PROVIDED PASSAGE:
Aggregating all heads, the projection shapes are

W^{K}_{\uparrow}\in\mathbb{R}^{(n_{h}d_{h}^{\mathrm{nope}})\times d_{c}}=\mathbb{R}^{1152\times 192},

W^{V}_{\uparrow}\in\mathbb{R}^{(n_{h}d_{h})\times d_{c}}=\mathbb{R}^{1536\times 192}.

The NoPE query is reconstructed analogously:

q^{\mathrm{nope}}_{t,h}=W^{Q}_{\uparrow,h}c_{t}^{Q},\qquad W^{Q}_{\uparrow}\in\mathbb{R}^{(n_{h}d_{h}^{\mathrm{nope}})\times d_{q}}=\mathbb{R}^{1152\times 768}.

The RoPE branch is decoupled from the content cache. For each token, VideoMLA computes a single head-shared positional key

k_{t}^{R}=W_{R}^{K}x_{t}\in\mathbb{R}^{d_{h}^{\mathrm{rope}}},\qquad W_{R}^{K}\in\mathbb{R}^{32\times 1536},

and per-head positional queries

q_{t,h}^{R}=W^{Q}_{R,h}c_{t}^{Q},\qquad W_{R}^{Q}\in\mathbb{R}^{(n_{h}d_{h}^{\mathrm{rope}})\times d_{q}}=\mathbb{R}^{384\times 768}.

The output projection is the original attention output projection

W_{O}\in\mathbb{R}^{d\times(n_{h}d_{h})}=\mathbb{R}^{1536\times 1536}.

Therefore, each cached token stores only

(c_{t}^{KV},k_{t}^{R})\in\mathbb{R}^{d_{c}+d_{h}^{\mathrm{rope}}},

rather than dense per-head keys and values. With the default setting, this is 192+32=224 scalars per token per layer, compared with 2n_{h}d_{h}=2\cdot 12\cdot 128=3072 scalars for dense MHA, corresponding to a 13.7\times cache reduction.

BRIEF 1:
Decide whether each statement below agrees with the VideoMLA cache passage. Answer yes or no for each and quote the words that decide it.
(a) VideoMLA computes a separate positional key for each head.
(b) The RoPE branch is kept apart from the content cache.
(c) Dense MHA stores 3072 scalars per token per layer.
BRIEF 2: Carry the VideoMLA cache passage forward with the next part, starting after its last sentence.

DATA SECTION:
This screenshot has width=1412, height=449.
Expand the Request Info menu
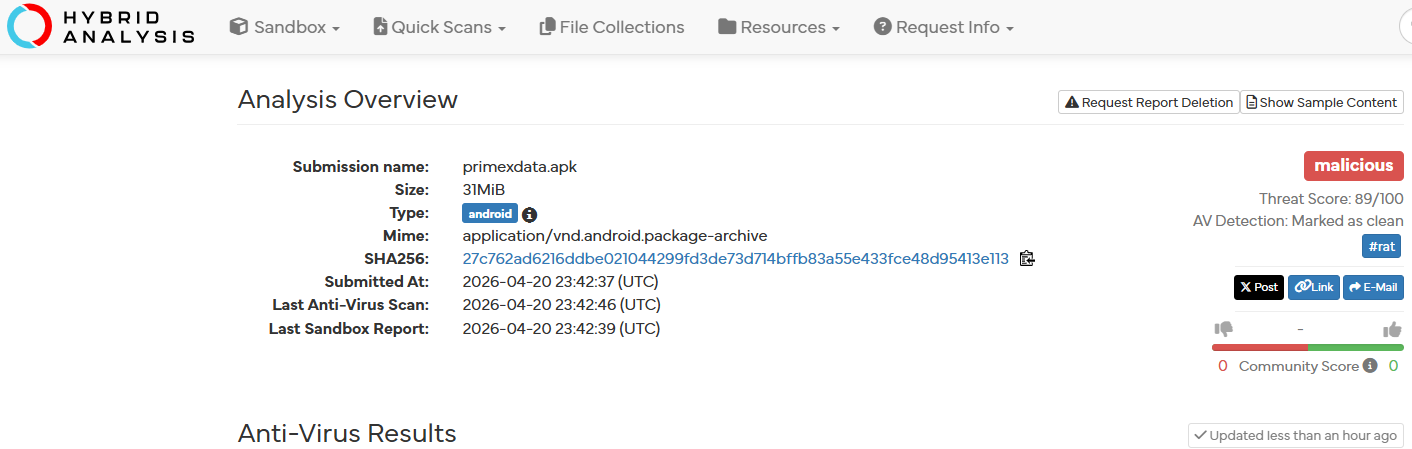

FINAL RESULT 1:
(a) No: "VideoMLA computes a single head-shared positional key"
(b) Yes: "The RoPE branch is decoupled from the content cache."
(c) Yes: "compared with 2n_{h}d_{h}=2\cdot 12\cdot 128=3072 scalars for dense MHA"

FINAL RESULT 2:
### D.3 NoPE/RoPE Split and 3D RoPE

Each head is split as

d_{h}=d_{h}^{\mathrm{nope}}+d_{h}^{\mathrm{rope}},

where the NoPE subspace is used for content matching and the RoPE subspace is used for position-aware matching. The per-head query and key are

q_{t,h}=[q^{\mathrm{nope}}_{t,h};q^{\mathrm{rope}}_{t,h}],\qquad k_{t,h}=[k^{\mathrm{nope}}_{t,h};k^{\mathrm{rope}}_{t}],

where

q^{\mathrm{rope}}_{t,h}=\mathrm{RoPE}_{3D}(q^{R}_{t,h}),\qquad k^{\mathrm{rope}}_{t}=\mathrm{RoPE}_{3D}(k^{R}_{t}).

The positional key is shared across heads, while the NoPE keys, NoPE queries, and values remain head-specific after up-projection.

For the default split d_{h}^{\mathrm{rope}}=32, the RoPE subspace contains d_{h}^{\mathrm{rope}}/2=16 complex frequency pairs. Following the Wan 3D-RoPE factorization, these pairs are allocated across temporal, height, and width axes as

(6,5,5),

using the highest-frequency bands from the corresponding axis groups.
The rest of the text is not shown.